Por un México recio

Hace muchos ayeres el Colegio de México comisionó a dos profesores

–en año sabático forzado- para participar en un evento sobre México

organizado por el Centro Internacional Meridian de Washington. Me

correspondió la explicación de la naturaleza y funcionamiento de nuestro

régimen político. Lejos de una exposición oficialista, propuse una

transición hacia la democracia indispensable para el ejercicio de la

soberanía popular y el arribo a la modernidad. Por su parte el ex

canciller Jorge Castañeda padre, formuló una definición memorable:

“toda la política exterior mexicana: multilateral, bilateral, política,

económica y cultural está orientada a compensar la enorme gravitación

de los Estados Unidos sobre México”.

“¡Oh tiempos, oh costumbres!”, diría Cicerón en una de sus magistrales

Catilinarias destinadas a evitar un Golpe de Estado en Roma y combatir

la corrupción generalizada que degradaba a su clase dirigente. Sostenía

que sólo el saneamiento político de la metrópoli haría posible la

sobrevivencia del Imperio. Así, en el México de hoy es menester un

viraje radical de la naturaleza y funcionamiento del régimen político. Ello

es posible si se mantiene el apoyo social al gobierno que en las

elecciones obtuvo el 53% de la votación y que en menos de un año ha

elevado su popularidad al 76%, refutando la añeja teoría del desgaste

inevitable de los gobiernos una vez que han llegado al poder.

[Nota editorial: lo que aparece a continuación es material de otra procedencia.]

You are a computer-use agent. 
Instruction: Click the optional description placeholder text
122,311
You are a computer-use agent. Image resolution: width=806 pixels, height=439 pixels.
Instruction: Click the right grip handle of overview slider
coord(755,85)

Lo esencial es mantener una política exterior propia, ejercida con

independencia. El activismo internacional puede degenerar en una serie

de políticas inconexas y de ocurrencias. En cambio, una conducta

articulada y consistente hacia el exterior nos otorga la autoridad

necesaria para defender con firmeza y efectividad el interés nacional.

Para ello requerimos de un consenso social amplio que soporte nuestras

acciones en el plano regional y mundial. También la contribución de

nuestros actores internos en la consecución de esas políticas. Los

campos de acción son amplios, aunque con frecuencia se desdeñan por

mimetismo, cobardía o ignorancia.

Pronto volveré a la carga en el Congreso con el proyecto de reforma

constitucional que añadiría un capítulo sobre Política Exterior de Estado.

Es anacrónico e inadmisible que se siga sometiendo al mando exclusivo

del Ejecutivo Federal. Todos hacemos política exterior; cualquiera que

sea nuestra conducta esta influye en la imagen de México. Como les

decía a mis colaboradores diplomáticos: nunca olviden que cada uno de

ustedes tiene la banda tricolor en el pecho. Además, la diáspora

demográfica del país incrementa nuestra presencia en el mundo. Es

México una nación que transciende con mucho sus fronteras

territoriales.

El mundo es hoy menos ancho y menos ajeno. Caminamos hacia la

creación de una ciudadanía universal y la rígida bipolaridad está siendo

borrada del mapa. La expansión de la República Popular de China y la

Federación Rusa empiezan a defender la independencia de todos los

Estados, aunque no todavía la de los pueblos. El cuarto ingreso de

México al Consejo de Seguridad es un signo alentador. Quedaron atrás

las pretensiones de aislacionismo que ocultaban la sumisión tras el

silencio. El ala mojigata de la Secretaria de Relaciones Exteriores nunca

quiso que desplegáramos una política exterior de gran alcance y se

contrajo a una política defensiva, firme en ocasiones pero siempre

aldeana.

En el Consejo de mi época unificamos a los 7 países del llamado Tercer

Mundo, con lo que adquirimos un derecho virtual de veto, ya que se

requieren 9 para adoptar una resolución. Contamos además

–invariablemente- con la solidaridad de China y juntos podíamos ejercer

dos vetos. Esa fue la mayor resaca política que acompañó la

descolonización. El tema crucial por dirimir es la estructura financiera

internacional determinada en la reunión de Bretton Woods de 1944.

Otros muchos asuntos requieren un nuevo enfoque global, como la

migración, el libre tránsito de las personas y la promoción de los

derechos humanos; el llamado frente de expansión internacional en el

que debiera insertarse una diplomacia mexicana recia y talentosa.